Un cri de rassemblement pour l’AES
Dans ce contexte, le thème choisi pour cette édition ne laisse aucune place à l’ambiguïté : « La jeunesse africaine debout, soutenons l’Alliance des États du Sahel (AES) ».
Autrement dit, la conférence s’inscrit pleinement dans une dynamique régionale marquée par une volonté affirmée de souveraineté. Ce sommet se veut un espace de réflexion et d’action destiné à soutenir l’intégration portée par le Mali, le Burkina Faso et le Niger.
Par conséquent, pour les organisateurs, l’enjeu consiste à mobiliser la force vive du continent autour des orientations de l’AES. Mieux encore, ils entendent ériger la solidarité sahélienne en un modèle crédible de résistance et de développement endogène.

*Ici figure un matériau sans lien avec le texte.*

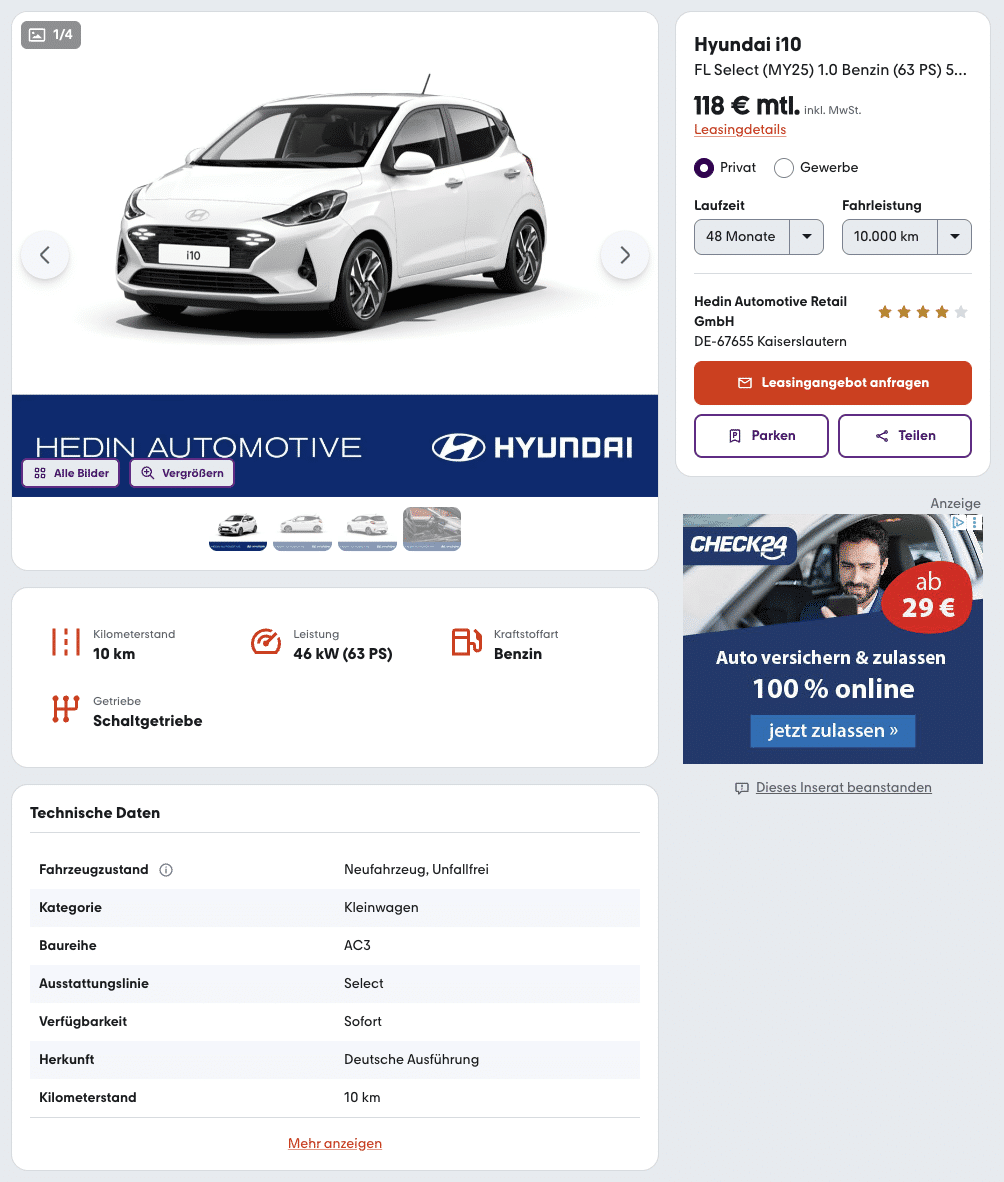
Task: Click the AdChoices icon on CHECK24 ad
Action: point(958,522)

Sous l’égide des grandes figures dirigeantes
Cette rencontre historique sera également l’occasion de rendre un vibrant hommage aux figures emblématiques de la lutte pour la dignité africaine. Par ailleurs, la conférence sera placée sous le signe de la mémoire de Mzee Laurent-Désiré Kabila, considéré comme l’une des grandes figures du panafricanisme congolais.
En invoquant son héritage, la jeunesse de l’APJUA entend clairement s’inscrire dans la continuité des combats pour la souveraineté totale du continent.
« Conscience – Amour – Travail » : le triptyque du changement
Bien plus qu’une simple conférence, l’événement de Zinder se veut le point de départ d’une nouvelle ère. Guidée par la boussole « Conscience – Amour – Travail », la jeunesse africaine souhaite adresser un message clair au monde : elle ne se contente plus d’observer son destin, elle l’écrit.
Concrètement, durant deux jours, débats, ateliers et plaidoyers se succéderont afin de bâtir « l’Afrique que nous méritons ».
Ainsi, à Zinder, la jeunesse prouvera que l’Afrique de demain ne se rêve pas. Au contraire, elle se construit dès aujourd’hui, par l’engagement, la réflexion et l’action collective.